What is the difference between medical malpractice and negligence?

In Kentucky, as in many other jurisdictions, the terms “medical malpractice” and “negligence” are closely related but are used in different contexts.

Negligence is a broader term that applies to many areas of law, not just medicine. It refers to a situation where a person (or entity) fails to exercise the degree of care that a reasonable person would exercise under similar circumstances, and this failure results in harm to another person. It’s the basis of many personal injury lawsuits, from car accidents to slip-and-fall cases.

Medical malpractice is a specific type of negligence. It refers to a situation where a healthcare provider fails to meet the standard of care expected in their profession, and this failure results in harm to a patient.

In other words, all medical malpractice cases involve negligence, but not all cases of negligence involve medical malpractice.

In a medical malpractice lawsuit in Kentucky, the plaintiff (the patient or the patient’s representative) has the burden to prove the following elements:

  1. Duty of care: The healthcare provider had a duty to provide care to the patient. This is generally established by the existence of a doctor-patient relationship.
  2. Breach of duty: The healthcare provider failed to meet the standard of care. This often requires expert testimony to establish what the standard of care should have been and how the provider failed to meet it.
  3. Causation: The healthcare provider’s breach of duty directly caused harm to the patient. This often requires showing that the harm would not have occurred but for the provider’s actions or omissions.
  4. Damages: The patient suffered harm or damages as a result of the healthcare provider’s breach. These damages can be physical, emotional, and financial.

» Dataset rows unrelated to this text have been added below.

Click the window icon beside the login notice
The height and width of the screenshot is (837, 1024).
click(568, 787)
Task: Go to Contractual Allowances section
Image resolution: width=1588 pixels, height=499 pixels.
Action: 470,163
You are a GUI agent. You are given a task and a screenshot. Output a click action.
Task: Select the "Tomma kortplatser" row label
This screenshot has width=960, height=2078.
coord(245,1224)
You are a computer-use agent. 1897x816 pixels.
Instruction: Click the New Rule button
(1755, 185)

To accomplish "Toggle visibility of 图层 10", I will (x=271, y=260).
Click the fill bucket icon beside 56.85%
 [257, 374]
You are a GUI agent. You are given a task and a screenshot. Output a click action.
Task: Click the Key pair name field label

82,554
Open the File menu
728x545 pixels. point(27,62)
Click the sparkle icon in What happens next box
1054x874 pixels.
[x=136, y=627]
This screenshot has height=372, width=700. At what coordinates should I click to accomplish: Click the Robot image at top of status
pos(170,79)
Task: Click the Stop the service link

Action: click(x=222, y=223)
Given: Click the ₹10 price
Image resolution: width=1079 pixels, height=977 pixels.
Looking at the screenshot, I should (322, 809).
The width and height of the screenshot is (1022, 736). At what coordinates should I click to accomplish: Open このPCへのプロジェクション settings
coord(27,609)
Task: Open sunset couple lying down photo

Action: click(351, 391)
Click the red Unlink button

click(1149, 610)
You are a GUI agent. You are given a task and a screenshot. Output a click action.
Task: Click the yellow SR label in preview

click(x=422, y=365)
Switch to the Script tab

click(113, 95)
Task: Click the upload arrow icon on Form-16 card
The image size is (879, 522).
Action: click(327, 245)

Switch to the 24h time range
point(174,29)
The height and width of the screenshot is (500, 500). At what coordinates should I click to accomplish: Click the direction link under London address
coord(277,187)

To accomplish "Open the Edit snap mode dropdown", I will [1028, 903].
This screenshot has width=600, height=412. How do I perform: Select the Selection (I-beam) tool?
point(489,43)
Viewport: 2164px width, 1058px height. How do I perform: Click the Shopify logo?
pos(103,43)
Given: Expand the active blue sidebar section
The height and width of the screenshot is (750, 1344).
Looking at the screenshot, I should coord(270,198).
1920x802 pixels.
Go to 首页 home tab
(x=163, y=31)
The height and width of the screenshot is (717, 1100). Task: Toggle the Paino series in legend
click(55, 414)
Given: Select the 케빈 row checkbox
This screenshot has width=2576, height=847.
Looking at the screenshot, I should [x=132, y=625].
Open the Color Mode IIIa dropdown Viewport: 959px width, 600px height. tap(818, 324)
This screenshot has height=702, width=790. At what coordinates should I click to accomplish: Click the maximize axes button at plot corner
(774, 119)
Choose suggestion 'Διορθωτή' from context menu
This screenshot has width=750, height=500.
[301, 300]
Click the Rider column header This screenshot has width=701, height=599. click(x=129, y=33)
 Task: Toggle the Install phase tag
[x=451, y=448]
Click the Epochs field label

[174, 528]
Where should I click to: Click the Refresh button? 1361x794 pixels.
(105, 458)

It’s important to note that Kentucky, like many states, has specific laws and procedural rules that apply to medical malpractice lawsuits. This includes a requirement to submit the claim to a medical review panel before filing a lawsuit in court. If you believe you have been a victim of medical malpractice, you should consult with an attorney who is experienced in this area of law in Kentucky.

What should I do if I experience medical malpractice or medical negligence?

If you believe that you have been a victim of medical malpractice or medical negligence, it can be an emotionally and physically distressing experience. Here are steps you should consider taking:

1. Seek Medical Attention: If your condition has worsened or you are still in harm’s way due to suspected negligence, it’s important to seek immediate medical care. Your health and safety should be your top priority. Consider going to another doctor or hospital for treatment.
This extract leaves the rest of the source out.